To get one thing out of the way immediately, we can all acknowledge that a father spitting in his daughter’s face is not something we would identify with great moments in child rearing. This is obviously a family with some serious dysfunction going on, and nobody here should want to be that dad. So don’t be that dad. Not ever.
The thing that is interesting, however, is that even in such a grim scenario, all the social pressure was applied to the daughter, not to the father. She was the one who was isolated from the camp for seven days, not the father. This default assumption seems almost inconceivable to us.
Because a feminist ethos has captured our culture—including even the thinking of many Christians—the end result has been an abandonment of society’s obligation to back up the authority of husbands, in the first instance, fathers in the second, and parents in the third. This means that husbands and fathers are on their own, and so they need to pull it off with moral authority, and not with any kind of recognized legal authority. Husbands and fathers have no back up anymore.

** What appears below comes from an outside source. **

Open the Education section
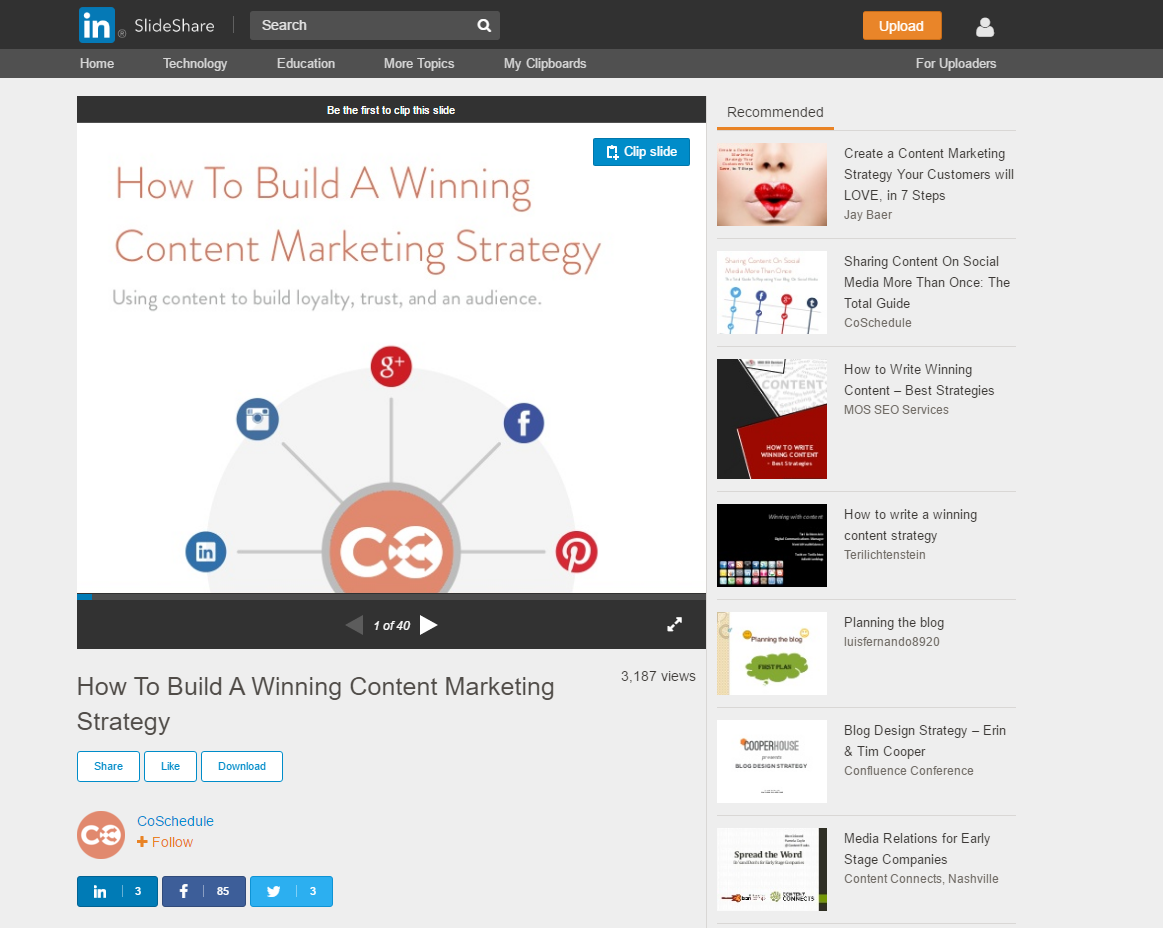1163x928 pixels. [305, 63]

This situation can be ameliorated somewhat when Christian families find a solid church that provides the kind of support a subculture can provide. But other than that, familial authority has no backing. And even when the church is solid, an apostatizing family member can just leave the church, and the church has no back up. This is very different from how it used to be. Consider what how the Westminster Confession describes about lawful divorce in cases of desertion—“such willful desertion as can no way be remedied by the church, or civil magistrate” (WCF 24.6). There used to be a time when a spouse deserted, and the sheriff would just fetch them back.
The problem is that many Christian husbands and fathers really need that kind of external support. Once a strong-willed child discovers that dad is no match for him, and that no reinforcements are coming from anywhere, he can assume his dictatorship of the home.

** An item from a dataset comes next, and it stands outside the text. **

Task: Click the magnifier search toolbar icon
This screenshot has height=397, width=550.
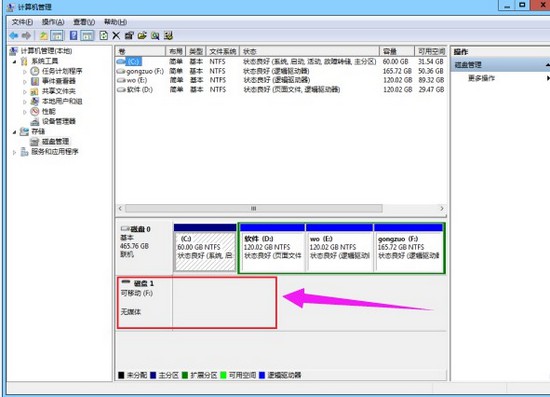Action: click(155, 35)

And not only does our outside society not support godly parents who are seeking to bring their children up properly in the Lord, they are overtly hostile to the idea. Pediatricians will seek to speak to your child alone so they can ask if they have had suicidal thoughts. Hospitals will call CPS if you took your kids to the ER when he fell off his bike. Security cameras will be used to determine whether you spanked your child in the car in the grocery store parking lot.

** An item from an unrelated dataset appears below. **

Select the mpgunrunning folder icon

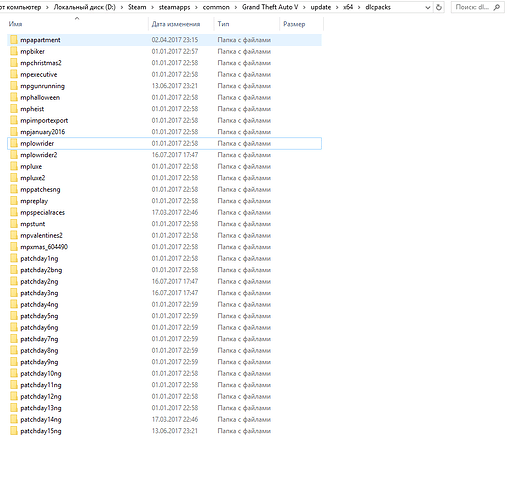(x=14, y=86)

If Christian parents are cast upon their moral authority alone, then one of the things they need to do is shore up their moral authority. We live in trouble times. Dedicate yourself to Christ anew. Remove all idols from your home—money, entertainment, athletics, whatever. Throw yourself into the Scriptures. Worship God faithfully with your family.
And our congregation, as a Christian community, should be making it a point to establish a strong network of shared biblical assumptions about marriage, family, education, and child rearing. We cannot supply all the support needed, but we can supply some.
And last, do not leave Christ out of the question. Jesu, defend us. This is part of the challenge of bringing the gospel of Christ to an unbelieving culture. They are going to assume that children are owned by the state, but you know better. Your children have the image of God on them, and so they may not be rendered to Caesar. “To God the things that are God’s.” And on top of that, they also have the mark of Christ on them, the water of baptism. The task of Christian parenting is the task of realizing that biblical child rearing is a custody battle between Christ and the state.
So look to Him. Lean on Him. Trust in Him. He is the Christ, after all.